Better(actually faster on 1/3, smaller on a 1/3) then mono!!!/c# http://shootout.alioth.debian.org/u32/benchmark.php?test=all... , mostly slower then java -server http://shootout.alioth.debian.org/u32/benchmark.php?test=all... . Still impressive.

mikemike · on April 4, 2011

If the submissions using low-level types would be included in the total score, LuaJIT would show at around 1.5x instead of 2.5x.

pygy_ · on April 4, 2011

AFAIK, the LuaJIT entries use custom, optimized scripts.

igouy · on April 4, 2011

They certainly use Mike Pall's expert skill as a Lua programmer and implementer of LuaJIT ;-)

But they are Lua programs measured on both the Lua interpreter and LuaJIT.

(Programs that rely on the LuaJIT only FFI library and won't work with the Lua interpreter are shown separately.)

igouy · on April 4, 2011

It's up to you!

Take the measurement scripts (download from the Help page), measure programs and publish your measurements.

onan_barbarian · on April 3, 2011

The Shootout's C implementations do occasionally turn into a festival of SSE intrinsics and the associated unrolling. Some benchmarks, anyway.

Still, not using SSE when it's available is dumb and perhaps all the other languages need to start playing, too.

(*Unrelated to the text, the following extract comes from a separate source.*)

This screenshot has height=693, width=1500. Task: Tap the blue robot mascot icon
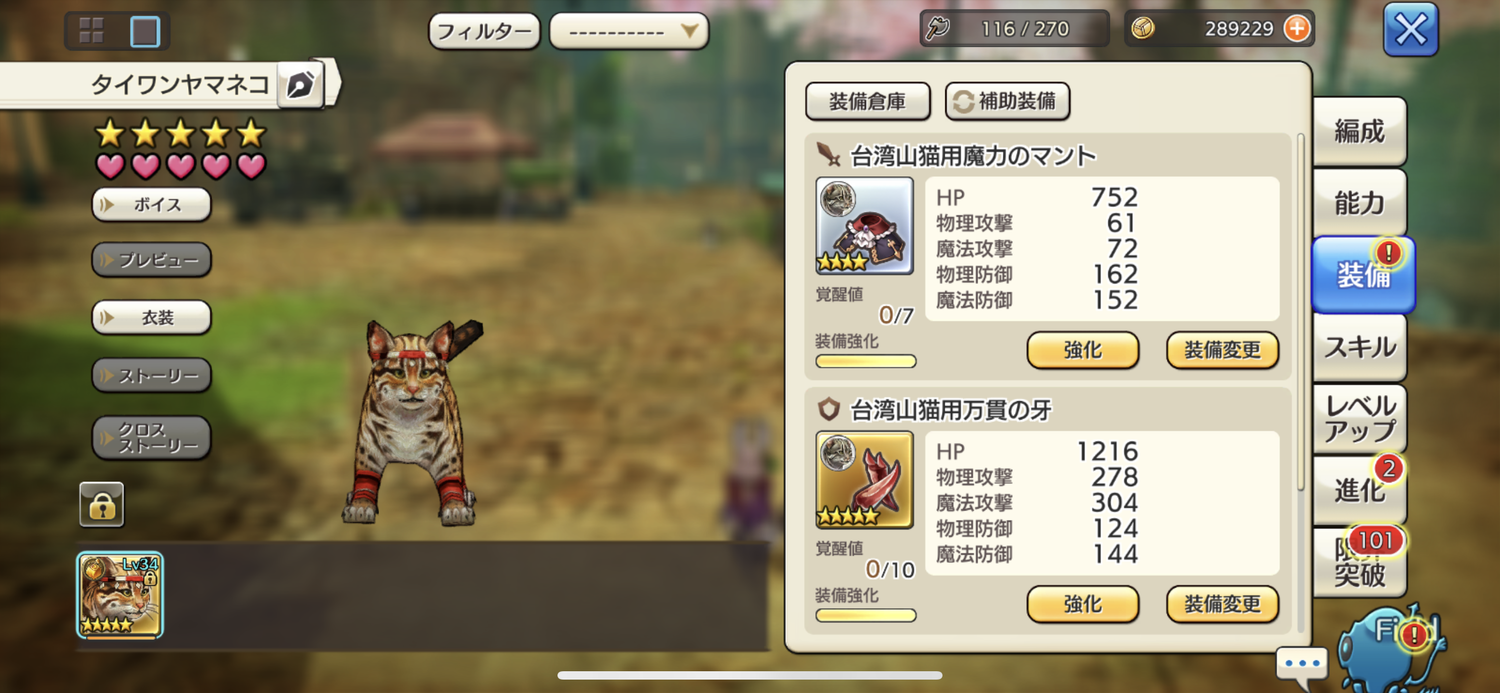pyautogui.click(x=1392, y=645)
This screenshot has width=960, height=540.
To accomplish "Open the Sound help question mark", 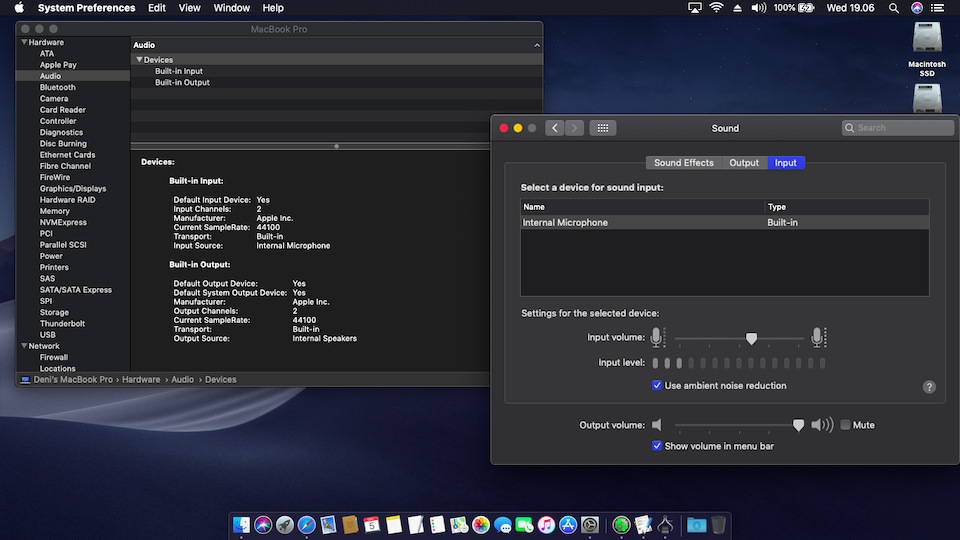I will click(929, 387).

A little tricker in Python, of course....

kingkilr · on April 4, 2011

Well, that's what the compiler is for! PyPy uses SSE under the hood for various float handing things.

onan_barbarian · on April 4, 2011

Unfortunately, SSE - especially in integer-land, so I suppose we're talking SSE2 and beyond - often requires more specialist care and feeding than any automatic method (compiler or run-time) can provide.

Some cases aren't hard to pick up (e.g. bulk operations on big arrays) but others require trickery of the kind that compilers usually don't (or couldn't) have.

This isn't made easier by the notoriously non-orthogonal nature of the SSE integer operations and the rather limited number of ways that you can get in and out of SSE-land (to, say, affect a conditional or get something into a GPR).

igouy · on April 4, 2011

Also "J2SE platform version 1.4.2 now uses SSE and SSE2 instruction sets for floating point computations".

Luyt · on April 4, 2011

I once wrote a function which uses MMX to convert a (possibly very large) string to lowercase. That was pretty much faster than the library's strlwr() function. http://codepad.org/BeDqS1Ws

onan_barbarian · on April 4, 2011

Great stuff. I think there are some potential tricks here to reduce the number of comparisons - maybe do a parallel subtract by k to pull down 'A' to -128 (smallest possible byte) then do your comparison against (ord('Z')-k). Or maybe push up 'Z' to +127..?

That way you can get a single comparison and can replace a pcmpgtb and pand with a single subtract. Then switch it to SSE2, unroll and you're good to go.

Alternately, http://www.azillionmonkeys.com/qed/asmexample.html in section 11 ("Converting Uppercase") contains a brainsmashing version of this entirely in SWAR ("SIMD Within a Register"), which could be adapted with a certain amount of pain (largely due to the absence of a double-quadword bitshift in SSE2, which is retardlepated).

robryan · on April 4, 2011

Maybe you should have to submit and have it ran against a secret program that covers many areas of an implementation, so it's unknown precisely what needs to be optimized to improve on the test. Have a limit for how often you can retest it to so the only real way to be the fastest is to optimize lots of stuff which is a net win for language users.

scythe · on April 4, 2011

Why not at the least accept the first submission for the PyPy entries? It shouldn't matter that it doesn't run on CPython -- if it's idiomatic Python and it runs on PyPy it looks valid.

At the same time, I can see where the guy is coming from with ctypes.